─── Text provided

Re: How browsers display IRI's with mixed encodings

On 2011/07/23 5:17, Leif Halvard Silli wrote:
> Chris Weber, Fri, 22 Jul 2011 12:00:47 -0700:
>> On 7/22/2011 4:42 AM, Leif Halvard Silli wrote:

>>> Because, if, in a ISO-8859-1 encoded page, hef="D%FCrst" does not work
>>> as well as href="Dürst", then I think HTML5 validators in fact should
>>> warn against use of percent encoding that isn't UTF-8 based.
>>
>> That would probably be ideal but would not provide for raw data that
>> might need to be passed in the IRI, especially the query component.
>
> It is one thing that %FC needs to work (in some sense - like
> quirks-mode pages also have to work even if it is not valid). But if
> there is no good necessary usecase for %FC, then we should help authors
> avoid problems by encourage validators to warn against it use.

See http://www.w3.org/mid/4E2D1050.6030907@it.aoyama.ac.jp.

──────
─── Stored data

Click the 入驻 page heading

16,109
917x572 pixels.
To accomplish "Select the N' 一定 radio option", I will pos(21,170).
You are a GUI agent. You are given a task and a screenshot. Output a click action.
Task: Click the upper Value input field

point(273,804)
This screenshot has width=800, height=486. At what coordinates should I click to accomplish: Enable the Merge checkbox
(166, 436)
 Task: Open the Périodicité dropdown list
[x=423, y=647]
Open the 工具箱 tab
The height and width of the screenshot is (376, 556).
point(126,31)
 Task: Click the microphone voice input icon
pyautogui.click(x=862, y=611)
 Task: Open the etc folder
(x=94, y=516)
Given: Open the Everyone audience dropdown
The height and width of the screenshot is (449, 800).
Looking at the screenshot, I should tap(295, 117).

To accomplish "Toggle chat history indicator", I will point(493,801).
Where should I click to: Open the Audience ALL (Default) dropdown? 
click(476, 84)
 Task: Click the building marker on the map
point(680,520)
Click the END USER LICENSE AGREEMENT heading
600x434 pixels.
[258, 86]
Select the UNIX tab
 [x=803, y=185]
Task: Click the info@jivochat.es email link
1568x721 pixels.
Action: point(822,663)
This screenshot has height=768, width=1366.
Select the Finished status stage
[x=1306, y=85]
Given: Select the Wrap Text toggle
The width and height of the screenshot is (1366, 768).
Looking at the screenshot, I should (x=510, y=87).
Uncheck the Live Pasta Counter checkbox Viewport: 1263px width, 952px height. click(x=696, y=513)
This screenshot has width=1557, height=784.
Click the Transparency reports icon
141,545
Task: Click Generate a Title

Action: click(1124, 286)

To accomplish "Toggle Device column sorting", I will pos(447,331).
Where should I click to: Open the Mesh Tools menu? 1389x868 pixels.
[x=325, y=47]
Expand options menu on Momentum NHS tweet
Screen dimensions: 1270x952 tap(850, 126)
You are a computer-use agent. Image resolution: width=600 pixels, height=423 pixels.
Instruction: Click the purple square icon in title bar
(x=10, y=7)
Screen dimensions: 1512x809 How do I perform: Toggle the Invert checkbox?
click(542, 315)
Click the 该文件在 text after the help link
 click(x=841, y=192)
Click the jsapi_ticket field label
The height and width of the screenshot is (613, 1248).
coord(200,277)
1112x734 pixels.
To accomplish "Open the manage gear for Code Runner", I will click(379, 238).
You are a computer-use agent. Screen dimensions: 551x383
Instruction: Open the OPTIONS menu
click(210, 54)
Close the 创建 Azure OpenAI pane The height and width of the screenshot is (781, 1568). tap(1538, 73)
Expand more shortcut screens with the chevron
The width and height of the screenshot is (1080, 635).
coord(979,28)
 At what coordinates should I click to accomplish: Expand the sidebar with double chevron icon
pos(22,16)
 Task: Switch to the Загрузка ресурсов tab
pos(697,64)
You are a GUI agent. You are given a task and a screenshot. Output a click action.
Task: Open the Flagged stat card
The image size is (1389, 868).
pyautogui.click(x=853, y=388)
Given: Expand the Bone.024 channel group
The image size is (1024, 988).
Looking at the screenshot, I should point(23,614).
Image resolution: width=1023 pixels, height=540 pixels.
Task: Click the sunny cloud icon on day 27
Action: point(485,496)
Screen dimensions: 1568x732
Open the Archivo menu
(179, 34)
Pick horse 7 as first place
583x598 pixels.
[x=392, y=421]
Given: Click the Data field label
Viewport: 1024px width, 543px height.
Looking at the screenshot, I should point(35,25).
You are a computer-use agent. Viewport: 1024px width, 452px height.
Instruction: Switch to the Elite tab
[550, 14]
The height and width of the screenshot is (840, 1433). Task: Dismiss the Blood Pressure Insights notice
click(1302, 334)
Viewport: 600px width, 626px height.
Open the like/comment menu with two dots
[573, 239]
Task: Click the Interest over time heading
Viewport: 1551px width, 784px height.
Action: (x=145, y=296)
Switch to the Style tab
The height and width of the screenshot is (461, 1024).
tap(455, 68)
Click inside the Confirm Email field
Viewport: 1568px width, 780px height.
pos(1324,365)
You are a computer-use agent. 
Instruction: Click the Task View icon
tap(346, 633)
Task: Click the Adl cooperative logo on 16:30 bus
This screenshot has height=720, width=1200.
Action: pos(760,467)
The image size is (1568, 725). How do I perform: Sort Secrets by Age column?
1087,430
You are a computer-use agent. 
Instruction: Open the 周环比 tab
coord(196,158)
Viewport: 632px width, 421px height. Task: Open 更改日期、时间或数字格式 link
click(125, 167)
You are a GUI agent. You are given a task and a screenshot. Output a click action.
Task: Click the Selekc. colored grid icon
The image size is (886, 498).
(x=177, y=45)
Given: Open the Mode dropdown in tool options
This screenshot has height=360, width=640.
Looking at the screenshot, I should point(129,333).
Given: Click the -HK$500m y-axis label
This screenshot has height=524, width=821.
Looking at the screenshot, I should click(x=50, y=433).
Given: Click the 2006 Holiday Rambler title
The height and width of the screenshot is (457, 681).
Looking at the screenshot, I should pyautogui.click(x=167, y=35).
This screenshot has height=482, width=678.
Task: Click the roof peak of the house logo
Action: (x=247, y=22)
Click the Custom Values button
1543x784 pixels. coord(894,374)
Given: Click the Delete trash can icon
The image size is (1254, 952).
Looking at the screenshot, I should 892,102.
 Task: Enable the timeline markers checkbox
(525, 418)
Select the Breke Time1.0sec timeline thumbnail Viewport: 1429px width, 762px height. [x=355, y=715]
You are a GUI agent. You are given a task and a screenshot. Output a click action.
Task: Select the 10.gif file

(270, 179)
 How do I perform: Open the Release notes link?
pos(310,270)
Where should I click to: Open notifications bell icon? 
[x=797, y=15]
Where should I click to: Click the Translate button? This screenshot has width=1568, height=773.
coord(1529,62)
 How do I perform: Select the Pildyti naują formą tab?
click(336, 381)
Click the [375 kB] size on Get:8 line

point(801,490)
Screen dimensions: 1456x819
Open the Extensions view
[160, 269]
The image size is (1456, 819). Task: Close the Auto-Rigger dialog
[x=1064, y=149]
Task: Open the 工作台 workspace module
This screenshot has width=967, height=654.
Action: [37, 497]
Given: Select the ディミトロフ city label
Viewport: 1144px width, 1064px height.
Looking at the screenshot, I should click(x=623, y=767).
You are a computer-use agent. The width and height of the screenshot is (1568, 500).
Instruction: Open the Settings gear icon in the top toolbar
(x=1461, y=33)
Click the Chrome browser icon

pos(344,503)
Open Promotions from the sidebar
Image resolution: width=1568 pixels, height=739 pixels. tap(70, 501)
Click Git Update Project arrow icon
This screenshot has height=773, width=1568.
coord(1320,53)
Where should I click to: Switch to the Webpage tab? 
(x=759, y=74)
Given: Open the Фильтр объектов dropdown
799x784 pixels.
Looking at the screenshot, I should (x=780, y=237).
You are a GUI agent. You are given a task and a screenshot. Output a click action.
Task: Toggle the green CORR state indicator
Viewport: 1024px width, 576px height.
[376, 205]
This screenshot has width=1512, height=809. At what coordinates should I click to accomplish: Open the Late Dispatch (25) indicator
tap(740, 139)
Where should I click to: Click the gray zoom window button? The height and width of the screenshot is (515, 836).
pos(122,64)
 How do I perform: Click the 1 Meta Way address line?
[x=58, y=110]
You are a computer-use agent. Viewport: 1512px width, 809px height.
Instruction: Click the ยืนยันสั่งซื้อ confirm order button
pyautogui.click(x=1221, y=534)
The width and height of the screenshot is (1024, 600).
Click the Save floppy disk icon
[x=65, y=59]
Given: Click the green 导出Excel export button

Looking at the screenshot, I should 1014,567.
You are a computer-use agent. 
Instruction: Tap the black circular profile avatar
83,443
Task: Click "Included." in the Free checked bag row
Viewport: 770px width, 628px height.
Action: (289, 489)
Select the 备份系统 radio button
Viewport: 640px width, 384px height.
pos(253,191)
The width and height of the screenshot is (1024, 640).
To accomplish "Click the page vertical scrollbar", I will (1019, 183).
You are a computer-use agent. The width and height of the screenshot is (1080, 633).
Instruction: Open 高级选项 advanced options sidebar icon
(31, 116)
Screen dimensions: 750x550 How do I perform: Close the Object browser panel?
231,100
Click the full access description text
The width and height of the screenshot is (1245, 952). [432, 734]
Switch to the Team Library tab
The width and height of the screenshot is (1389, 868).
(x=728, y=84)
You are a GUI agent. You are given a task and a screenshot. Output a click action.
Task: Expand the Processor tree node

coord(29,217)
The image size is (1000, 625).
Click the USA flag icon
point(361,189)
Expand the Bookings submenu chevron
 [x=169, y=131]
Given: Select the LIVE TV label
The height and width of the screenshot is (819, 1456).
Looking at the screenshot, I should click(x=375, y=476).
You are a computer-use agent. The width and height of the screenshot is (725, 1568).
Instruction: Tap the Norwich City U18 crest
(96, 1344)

──────

• To-do list:
1 – In the post about IRI encodings, what encoding does Leif Halvard Silli's example page use?
2 – Translate this sentence from the post about IRI encodings into Spanish: "That would probably be ideal but would not provide for raw data that might need to be passed in the IRI, especially the query component."
3 – Proceed with the post about IRI encodings from where it stops.
The records are separate from the post about IRI encodings.

• Answers below:
1 – ISO-8859-1

2 – Eso probablemente sería lo ideal, pero no permitiría los datos sin procesar que podría ser necesario pasar en el IRI, especialmente en el componente de consulta.

3 –
/People/D%FCrst is a perfectly valid URI. In order for the page author 
to be able to change it to /People/Dürst, the server would have to be 
changed (changing the file/resource name, either manually or maybe by 
installing/configuring something like mod_fileiri,..., i.e. exposing 
legacy-encoded file/resourcenames on the server as UTF-8,...). This is 
not something a can decide.

What a validator might do is to recommend to change /People/D%BC%C3rst 
to /People/Dürst, but that only after we have made sure that IRIs are 
really widely implemented.

Regards,    Martin.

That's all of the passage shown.